The SEC alleged that Morrison used his work hours at Goldman Sachs Group, Inc. (NYSE:GS) and the firm’s resources to provide substantial in-kind and cash campaign contributions to Cahill. His active participation in Cahill’s campaign gave him access to information regarding internal deliberations on underwriter selection.
Goldman Sachs Group, Inc. (NYSE:GS) engaged in municipal securities business with issuers connected with Cahill as Massachusetts Treasures and gubernatorial candidate for two years from 2008 to 2010. According to the SEC Order, Goldman Sachs violated Section 15B(c)(1) of the Exchange Act and the Municipal Securities Rulemaking Board’s (“MSRB”) Rule G-37(b).

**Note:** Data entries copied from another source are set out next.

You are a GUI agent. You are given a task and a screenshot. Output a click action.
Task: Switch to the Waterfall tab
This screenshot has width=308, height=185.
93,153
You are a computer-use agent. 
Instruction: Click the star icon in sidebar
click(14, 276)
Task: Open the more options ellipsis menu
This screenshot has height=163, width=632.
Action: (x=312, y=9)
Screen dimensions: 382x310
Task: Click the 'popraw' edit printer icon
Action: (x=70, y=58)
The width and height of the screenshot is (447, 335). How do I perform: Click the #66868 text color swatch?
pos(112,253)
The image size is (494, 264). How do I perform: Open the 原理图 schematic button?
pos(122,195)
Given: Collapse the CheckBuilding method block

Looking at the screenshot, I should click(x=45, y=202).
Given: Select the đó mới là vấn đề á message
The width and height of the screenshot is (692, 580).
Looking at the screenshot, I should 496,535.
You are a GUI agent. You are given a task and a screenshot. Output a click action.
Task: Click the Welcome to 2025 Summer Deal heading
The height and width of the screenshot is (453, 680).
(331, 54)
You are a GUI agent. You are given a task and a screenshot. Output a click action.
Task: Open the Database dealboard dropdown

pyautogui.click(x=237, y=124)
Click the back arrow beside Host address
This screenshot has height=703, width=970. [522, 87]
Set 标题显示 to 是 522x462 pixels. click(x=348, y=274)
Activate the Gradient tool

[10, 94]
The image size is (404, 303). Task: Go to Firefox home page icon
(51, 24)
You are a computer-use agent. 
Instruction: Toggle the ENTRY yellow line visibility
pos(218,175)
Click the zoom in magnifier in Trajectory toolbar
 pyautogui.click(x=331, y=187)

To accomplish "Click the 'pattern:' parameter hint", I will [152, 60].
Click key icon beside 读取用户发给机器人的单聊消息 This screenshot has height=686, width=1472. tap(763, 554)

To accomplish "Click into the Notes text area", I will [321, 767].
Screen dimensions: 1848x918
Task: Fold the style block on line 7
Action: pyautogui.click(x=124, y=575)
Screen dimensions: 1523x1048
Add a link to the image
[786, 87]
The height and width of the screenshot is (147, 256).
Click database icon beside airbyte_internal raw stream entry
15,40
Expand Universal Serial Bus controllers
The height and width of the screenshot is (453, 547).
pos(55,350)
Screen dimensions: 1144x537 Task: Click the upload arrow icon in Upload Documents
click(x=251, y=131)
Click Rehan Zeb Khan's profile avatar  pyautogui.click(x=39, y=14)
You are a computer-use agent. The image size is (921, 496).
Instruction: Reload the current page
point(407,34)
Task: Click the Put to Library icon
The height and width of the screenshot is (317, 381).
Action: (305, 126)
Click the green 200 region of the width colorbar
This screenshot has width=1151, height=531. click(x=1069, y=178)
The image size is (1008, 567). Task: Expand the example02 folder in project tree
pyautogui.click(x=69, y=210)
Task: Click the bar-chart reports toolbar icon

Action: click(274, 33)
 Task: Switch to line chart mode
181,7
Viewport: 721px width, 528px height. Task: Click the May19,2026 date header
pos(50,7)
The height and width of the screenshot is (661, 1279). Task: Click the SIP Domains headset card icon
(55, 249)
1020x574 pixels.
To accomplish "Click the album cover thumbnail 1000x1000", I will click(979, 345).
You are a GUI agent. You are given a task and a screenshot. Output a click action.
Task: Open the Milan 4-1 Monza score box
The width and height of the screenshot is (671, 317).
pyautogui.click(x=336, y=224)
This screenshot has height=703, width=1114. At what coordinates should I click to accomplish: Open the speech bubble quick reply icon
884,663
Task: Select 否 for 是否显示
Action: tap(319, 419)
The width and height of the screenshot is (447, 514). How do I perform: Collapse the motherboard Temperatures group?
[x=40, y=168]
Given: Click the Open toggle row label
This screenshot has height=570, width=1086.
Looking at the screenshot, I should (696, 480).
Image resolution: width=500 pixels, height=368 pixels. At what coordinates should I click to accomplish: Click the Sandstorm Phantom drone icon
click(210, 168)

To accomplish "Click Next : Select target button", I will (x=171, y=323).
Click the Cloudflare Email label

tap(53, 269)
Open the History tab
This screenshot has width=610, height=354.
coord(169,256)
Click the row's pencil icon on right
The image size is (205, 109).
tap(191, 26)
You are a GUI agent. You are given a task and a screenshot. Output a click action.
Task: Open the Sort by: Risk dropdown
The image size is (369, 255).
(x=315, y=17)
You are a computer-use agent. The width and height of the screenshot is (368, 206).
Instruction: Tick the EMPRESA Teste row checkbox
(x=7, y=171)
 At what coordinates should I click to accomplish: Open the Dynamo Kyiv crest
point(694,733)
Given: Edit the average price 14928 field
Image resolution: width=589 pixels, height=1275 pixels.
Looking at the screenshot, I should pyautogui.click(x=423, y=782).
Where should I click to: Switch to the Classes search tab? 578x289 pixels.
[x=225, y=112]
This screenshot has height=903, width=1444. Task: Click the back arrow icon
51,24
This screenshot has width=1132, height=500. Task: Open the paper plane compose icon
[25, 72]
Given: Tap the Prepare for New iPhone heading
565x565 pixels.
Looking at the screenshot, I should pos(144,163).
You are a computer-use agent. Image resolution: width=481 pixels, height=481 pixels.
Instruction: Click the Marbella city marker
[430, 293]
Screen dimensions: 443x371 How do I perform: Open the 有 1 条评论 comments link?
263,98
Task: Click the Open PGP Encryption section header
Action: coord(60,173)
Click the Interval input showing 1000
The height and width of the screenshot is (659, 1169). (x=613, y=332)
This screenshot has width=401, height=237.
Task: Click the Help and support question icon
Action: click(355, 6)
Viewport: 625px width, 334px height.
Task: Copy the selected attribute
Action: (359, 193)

The Commission said Goldman Sachs “did not take steps to ensure that the attributed contributions or campaign work or conflicts of interest raised by them were disclosed in the bond offering documents, in violation of MSRB Rule G-17, which requires broker-dealers to deal fairly and not engage in any deceptive, dishonest, or unfair practice. The order found that Goldman Sachs failed to effectively supervise Morrison in violation of MSRB Rule G-27.”
According to SEC, Goldman Sachs Group, Inc. (NYSE:GS) was prohibited from “engaging in municipal underwriting business with certain Massachusetts municipal issuers for two years after the contributions.” However, the bank continued to engage in 30 allegedly prohibited underwriting with state and local Massachusetts issuers of municipal securities, and earned more than $7.5 million in fees.
Goldman Sachs Group, Inc. (NYSE:GS) agreed to pay approximately $12 million in fines to settle the charges filed the Commission. The fines include $7,558,942 in disgorgement, $670,033 in prejudgment interest, and $3.75 million penalty. The bank paid the largest fine imposed by SEC for Municipal Securities Rulemaking Board (MSRB) pay-to-play violations.
In a statement, Robert Khuzami, Director of SEC’s Division of Enforcement said, “The pay-to-play rules are clear: municipal finance professionals that use their firm’s resources to campaign on behalf of political candidates compromise themselves and the firms that employ them.”
SEC’s case against Morrison will continue.